The critical issue, therefore, was whether an MRI/MRA performed before the hemorrhage would have led to timely diagnosis and treatment of the AVM. A review of the parties submissions to the Court of Appeals reveals that to be the central issue. The defendant argued that this AVM was MRI occult and therefore could never have been seen on an MRI and could only be diagnosed with an invasive angiogram. It was the plaintiff’s position that while the AVM was not plainly diagnosable on MRI after the bleed, that is because it was obscured by the hemorrhage and that it would have been diagnosable on MRI/MRA before it bled. The plaintiff further pointed out that the only reason an angiogram was performed in June of 2011 was because the MRI/MRA three weeks earlier led two doctors to order the angiogram to check for a possible AVM.

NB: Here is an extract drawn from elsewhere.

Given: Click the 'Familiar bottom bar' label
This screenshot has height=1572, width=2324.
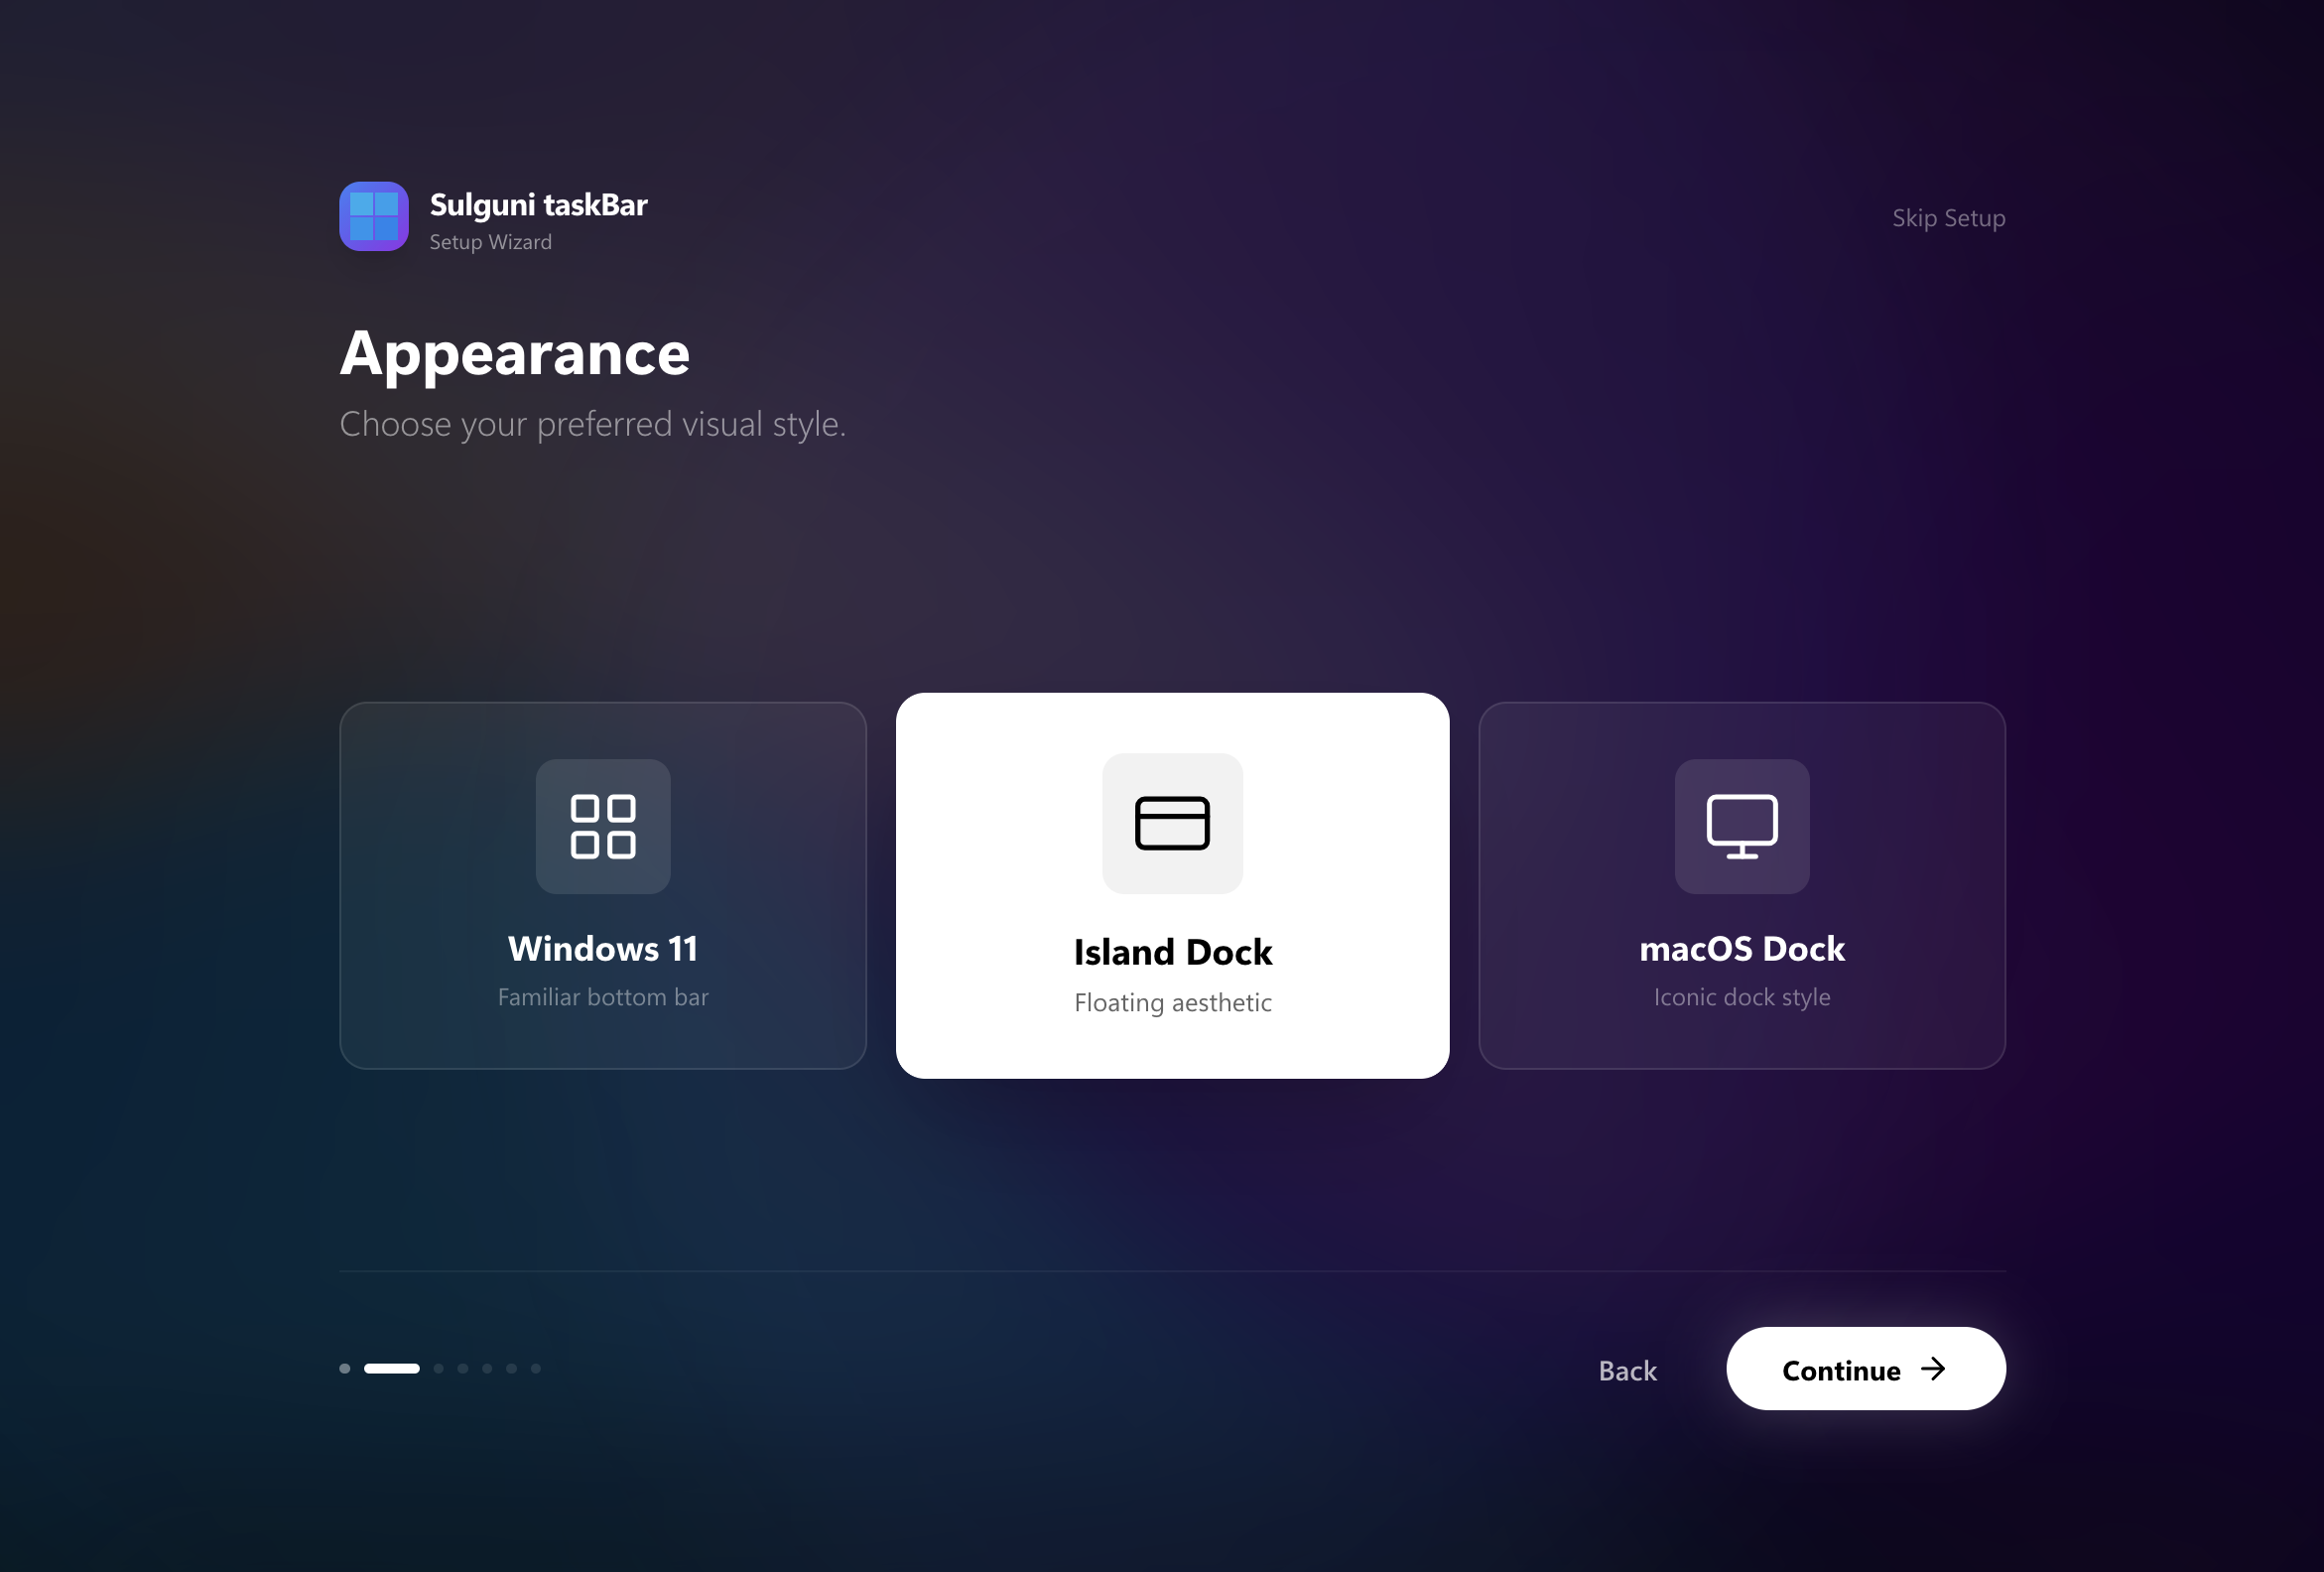Looking at the screenshot, I should [602, 996].
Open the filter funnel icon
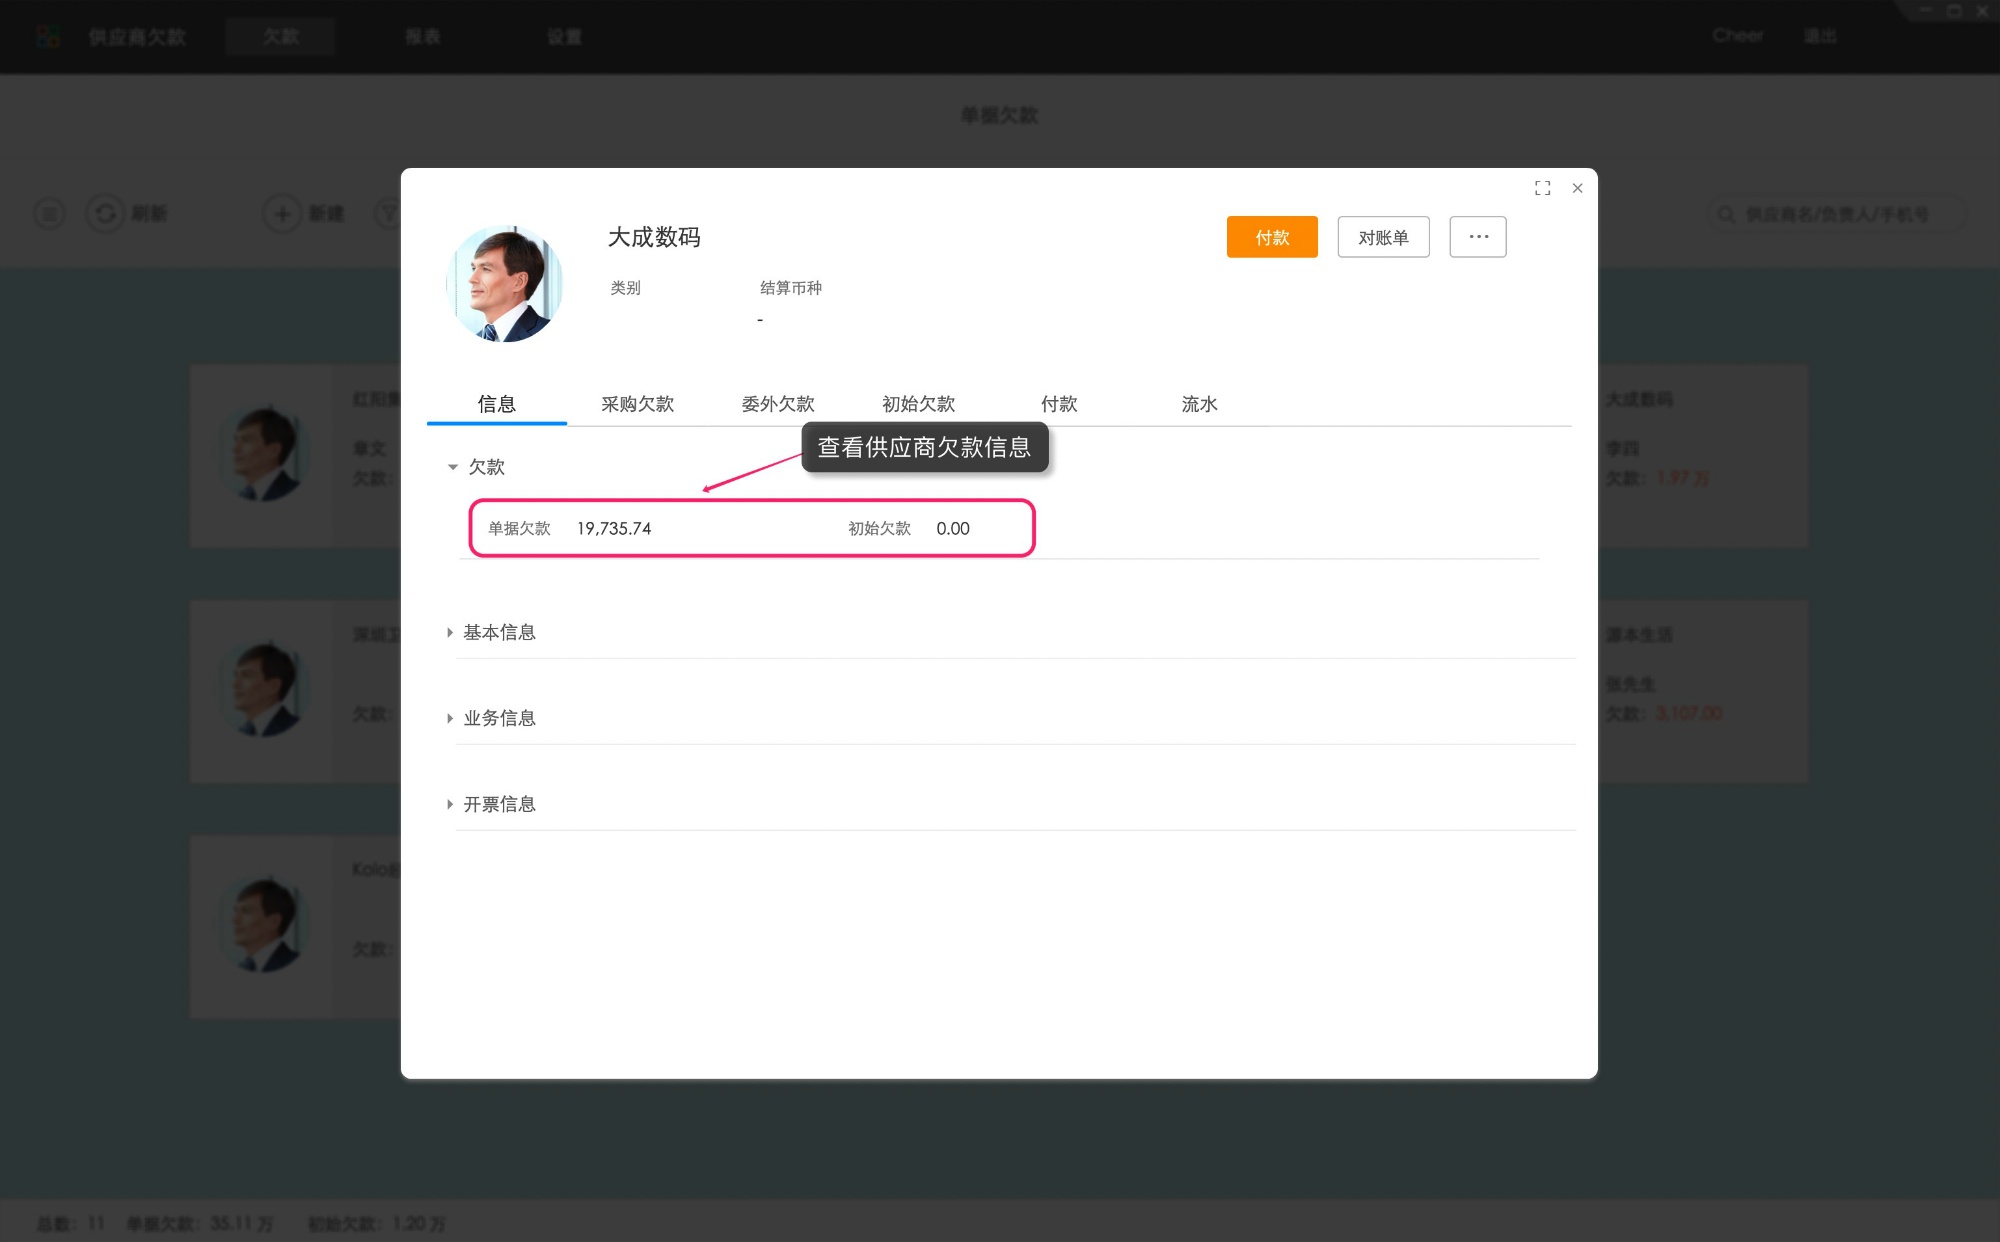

That court’s conclusion, while very brief, is unanimous and revealing. It found that “[p]laintiffs’ submissions rebutted defendants’ prima facie showing of entitlement to summary judgment and raised triable issues of fact.” As previously noted, April’s expert opined that the AVM was not diagnosable by MRI/MRA, “because it was an MRI-occult micro-AVM that was only visible in angiography.” However, he did not address whether images of the AVM on the MRIs performed after the hemorrhage were obscured by the damage from the bleed, and never stated whether an MRI/MRA before it bled would have revealed the AVM. The plaintiff’s expert, as noted above, opined that the damage caused by the hemorrhage “delayed definitive identification of the AVM.” On this record, the affirmation of plaintiff’s expert was sufficient to rebut that of the defendant’s expert.

It is a fundamental tenet of summary judgment motions in medical malpractice actions that “a plaintiff, in opposition to a defendant’s prima facie showing of entitlement to judgment as a matter of law, only rebut the moving defendant’s prima facie showing,” see Alvarez v. Prospect Hospital, 68 N.Y.2d 320 (1986). Therefore, where an expert affirmation submitted in support of such a motion is deemed sufficient to satisfy a moving defendant’s burden, a plaintiff’s expert’s opposing affirmation need only rebut the showing made by the movant. While the affirmation of the plaintiff’s expert in Brooks could have provided a more in depth explanation of why a pre-bleed MRI would have resulted in a timely diagnosis, it was sufficient to rebut the showing made by the defendant’s expert on that issue. That is the standard required to deny summary judgment.

Thomas A. Moore is senior partner and Matthew Gaier is a partner of Kramer, Dillof, Livingston & Moore. We thank Gerard K. Ryan Jr.,who represented the plaintiff on appeal, for providing us with copies of the expert affirmations and and the parties’ submissions to the Court of Appeals.